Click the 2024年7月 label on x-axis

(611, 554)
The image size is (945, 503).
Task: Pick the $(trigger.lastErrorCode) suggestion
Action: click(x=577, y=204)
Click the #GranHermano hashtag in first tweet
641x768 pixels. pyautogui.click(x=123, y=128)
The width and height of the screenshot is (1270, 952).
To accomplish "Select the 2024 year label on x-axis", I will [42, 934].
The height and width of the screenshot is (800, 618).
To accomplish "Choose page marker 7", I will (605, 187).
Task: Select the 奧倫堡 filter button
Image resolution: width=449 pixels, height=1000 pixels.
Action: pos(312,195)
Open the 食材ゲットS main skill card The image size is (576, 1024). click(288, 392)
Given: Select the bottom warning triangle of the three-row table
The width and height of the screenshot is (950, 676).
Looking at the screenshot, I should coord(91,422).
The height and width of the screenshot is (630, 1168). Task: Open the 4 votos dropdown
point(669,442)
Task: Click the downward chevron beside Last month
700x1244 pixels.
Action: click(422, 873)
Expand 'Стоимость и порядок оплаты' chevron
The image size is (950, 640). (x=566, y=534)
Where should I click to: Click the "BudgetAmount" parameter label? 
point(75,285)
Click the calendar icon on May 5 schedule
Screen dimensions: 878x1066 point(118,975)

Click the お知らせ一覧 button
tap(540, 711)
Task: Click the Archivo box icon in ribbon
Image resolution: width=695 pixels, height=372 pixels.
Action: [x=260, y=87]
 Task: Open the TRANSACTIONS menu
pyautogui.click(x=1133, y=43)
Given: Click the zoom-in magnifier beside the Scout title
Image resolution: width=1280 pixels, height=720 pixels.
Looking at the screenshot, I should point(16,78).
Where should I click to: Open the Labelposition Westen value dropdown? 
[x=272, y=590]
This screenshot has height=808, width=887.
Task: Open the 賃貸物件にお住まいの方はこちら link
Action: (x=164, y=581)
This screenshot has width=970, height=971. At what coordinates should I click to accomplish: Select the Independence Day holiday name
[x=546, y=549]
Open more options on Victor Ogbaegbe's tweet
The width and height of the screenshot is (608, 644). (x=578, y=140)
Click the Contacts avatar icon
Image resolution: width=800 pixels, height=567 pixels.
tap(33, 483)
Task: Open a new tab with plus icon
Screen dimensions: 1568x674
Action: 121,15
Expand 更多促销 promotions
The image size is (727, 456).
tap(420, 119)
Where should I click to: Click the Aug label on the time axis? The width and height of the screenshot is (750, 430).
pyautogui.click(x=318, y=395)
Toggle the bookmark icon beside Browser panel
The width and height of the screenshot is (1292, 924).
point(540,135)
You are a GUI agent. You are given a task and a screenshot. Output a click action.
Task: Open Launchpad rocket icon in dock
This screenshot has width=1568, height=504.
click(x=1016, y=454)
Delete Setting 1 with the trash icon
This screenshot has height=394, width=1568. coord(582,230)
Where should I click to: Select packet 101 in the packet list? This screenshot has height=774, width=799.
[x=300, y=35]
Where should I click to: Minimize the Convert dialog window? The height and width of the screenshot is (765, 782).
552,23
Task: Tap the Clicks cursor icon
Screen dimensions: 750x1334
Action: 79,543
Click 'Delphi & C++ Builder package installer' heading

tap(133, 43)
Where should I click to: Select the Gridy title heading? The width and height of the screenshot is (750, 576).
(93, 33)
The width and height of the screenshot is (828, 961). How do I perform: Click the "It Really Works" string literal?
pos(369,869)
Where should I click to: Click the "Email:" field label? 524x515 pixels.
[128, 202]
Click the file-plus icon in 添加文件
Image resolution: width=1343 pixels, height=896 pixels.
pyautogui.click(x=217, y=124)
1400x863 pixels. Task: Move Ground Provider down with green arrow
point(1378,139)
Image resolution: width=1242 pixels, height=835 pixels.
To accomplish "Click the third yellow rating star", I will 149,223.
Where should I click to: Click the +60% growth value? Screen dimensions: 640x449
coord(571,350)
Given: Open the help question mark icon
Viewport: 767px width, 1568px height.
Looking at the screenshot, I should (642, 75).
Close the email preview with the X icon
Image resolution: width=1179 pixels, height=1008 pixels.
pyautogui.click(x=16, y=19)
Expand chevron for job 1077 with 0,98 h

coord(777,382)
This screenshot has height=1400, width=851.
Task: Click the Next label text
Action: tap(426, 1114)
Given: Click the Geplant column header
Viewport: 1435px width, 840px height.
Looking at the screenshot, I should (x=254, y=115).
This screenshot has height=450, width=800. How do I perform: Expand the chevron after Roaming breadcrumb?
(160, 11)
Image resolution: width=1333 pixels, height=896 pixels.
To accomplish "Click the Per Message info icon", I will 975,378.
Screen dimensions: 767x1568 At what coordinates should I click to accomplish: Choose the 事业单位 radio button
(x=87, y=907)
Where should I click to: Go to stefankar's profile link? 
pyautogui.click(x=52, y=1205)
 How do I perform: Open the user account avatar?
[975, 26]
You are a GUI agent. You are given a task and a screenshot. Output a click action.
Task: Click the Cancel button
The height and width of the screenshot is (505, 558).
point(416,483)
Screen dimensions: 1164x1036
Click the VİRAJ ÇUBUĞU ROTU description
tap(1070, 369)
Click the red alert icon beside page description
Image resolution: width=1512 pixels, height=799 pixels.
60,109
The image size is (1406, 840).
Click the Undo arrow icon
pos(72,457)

● Required action
Give again each line shown above, keeping every word as it is.

● Answer section
Click the 2024年7月 label on x-axis

(611, 554)
The image size is (945, 503).
Task: Pick the $(trigger.lastErrorCode) suggestion
Action: click(x=577, y=204)
Click the #GranHermano hashtag in first tweet
641x768 pixels. pyautogui.click(x=123, y=128)
The width and height of the screenshot is (1270, 952).
To accomplish "Select the 2024 year label on x-axis", I will [42, 934].
The height and width of the screenshot is (800, 618).
To accomplish "Choose page marker 7", I will (605, 187).
Task: Select the 奧倫堡 filter button
Image resolution: width=449 pixels, height=1000 pixels.
Action: pos(312,195)
Open the 食材ゲットS main skill card The image size is (576, 1024). click(288, 392)
Given: Select the bottom warning triangle of the three-row table
The width and height of the screenshot is (950, 676).
Looking at the screenshot, I should coord(91,422).
The height and width of the screenshot is (630, 1168). Task: Open the 4 votos dropdown
point(669,442)
Task: Click the downward chevron beside Last month
700x1244 pixels.
Action: click(422, 873)
Expand 'Стоимость и порядок оплаты' chevron
The image size is (950, 640). (x=566, y=534)
Where should I click to: Click the "BudgetAmount" parameter label? 
point(75,285)
Click the calendar icon on May 5 schedule
Screen dimensions: 878x1066 point(118,975)

Click the お知らせ一覧 button
tap(540, 711)
Task: Click the Archivo box icon in ribbon
Image resolution: width=695 pixels, height=372 pixels.
Action: [x=260, y=87]
 Task: Open the TRANSACTIONS menu
pyautogui.click(x=1133, y=43)
Given: Click the zoom-in magnifier beside the Scout title
Image resolution: width=1280 pixels, height=720 pixels.
Looking at the screenshot, I should point(16,78).
Where should I click to: Open the Labelposition Westen value dropdown? 
[x=272, y=590]
This screenshot has height=808, width=887.
Task: Open the 賃貸物件にお住まいの方はこちら link
Action: (x=164, y=581)
This screenshot has width=970, height=971. At what coordinates should I click to accomplish: Select the Independence Day holiday name
[x=546, y=549]
Open more options on Victor Ogbaegbe's tweet
The width and height of the screenshot is (608, 644). (x=578, y=140)
Click the Contacts avatar icon
Image resolution: width=800 pixels, height=567 pixels.
tap(33, 483)
Task: Open a new tab with plus icon
Screen dimensions: 1568x674
Action: 121,15
Expand 更多促销 promotions
The image size is (727, 456).
tap(420, 119)
Where should I click to: Click the Aug label on the time axis? The width and height of the screenshot is (750, 430).
pyautogui.click(x=318, y=395)
Toggle the bookmark icon beside Browser panel
The width and height of the screenshot is (1292, 924).
point(540,135)
You are a GUI agent. You are given a task and a screenshot. Output a click action.
Task: Open Launchpad rocket icon in dock
This screenshot has width=1568, height=504.
click(x=1016, y=454)
Delete Setting 1 with the trash icon
This screenshot has height=394, width=1568. coord(582,230)
Where should I click to: Select packet 101 in the packet list? This screenshot has height=774, width=799.
[x=300, y=35]
Where should I click to: Minimize the Convert dialog window? The height and width of the screenshot is (765, 782).
552,23
Task: Tap the Clicks cursor icon
Screen dimensions: 750x1334
Action: 79,543
Click 'Delphi & C++ Builder package installer' heading

tap(133, 43)
Where should I click to: Select the Gridy title heading? The width and height of the screenshot is (750, 576).
(93, 33)
The width and height of the screenshot is (828, 961). How do I perform: Click the "It Really Works" string literal?
pos(369,869)
Where should I click to: Click the "Email:" field label? 524x515 pixels.
[128, 202]
Click the file-plus icon in 添加文件
Image resolution: width=1343 pixels, height=896 pixels.
pyautogui.click(x=217, y=124)
1400x863 pixels. Task: Move Ground Provider down with green arrow
point(1378,139)
Image resolution: width=1242 pixels, height=835 pixels.
To accomplish "Click the third yellow rating star", I will 149,223.
Where should I click to: Click the +60% growth value? Screen dimensions: 640x449
coord(571,350)
Given: Open the help question mark icon
Viewport: 767px width, 1568px height.
Looking at the screenshot, I should (642, 75).
Close the email preview with the X icon
Image resolution: width=1179 pixels, height=1008 pixels.
pyautogui.click(x=16, y=19)
Expand chevron for job 1077 with 0,98 h

coord(777,382)
This screenshot has height=1400, width=851.
Task: Click the Next label text
Action: tap(426, 1114)
Given: Click the Geplant column header
Viewport: 1435px width, 840px height.
Looking at the screenshot, I should (x=254, y=115).
This screenshot has height=450, width=800. How do I perform: Expand the chevron after Roaming breadcrumb?
(160, 11)
Image resolution: width=1333 pixels, height=896 pixels.
To accomplish "Click the Per Message info icon", I will 975,378.
Screen dimensions: 767x1568 At what coordinates should I click to accomplish: Choose the 事业单位 radio button
(x=87, y=907)
Where should I click to: Go to stefankar's profile link? 
pyautogui.click(x=52, y=1205)
 How do I perform: Open the user account avatar?
[975, 26]
You are a GUI agent. You are given a task and a screenshot. Output a click action.
Task: Click the Cancel button
The height and width of the screenshot is (505, 558).
point(416,483)
Screen dimensions: 1164x1036
Click the VİRAJ ÇUBUĞU ROTU description
tap(1070, 369)
Click the red alert icon beside page description
Image resolution: width=1512 pixels, height=799 pixels.
60,109
The image size is (1406, 840).
Click the Undo arrow icon
pos(72,457)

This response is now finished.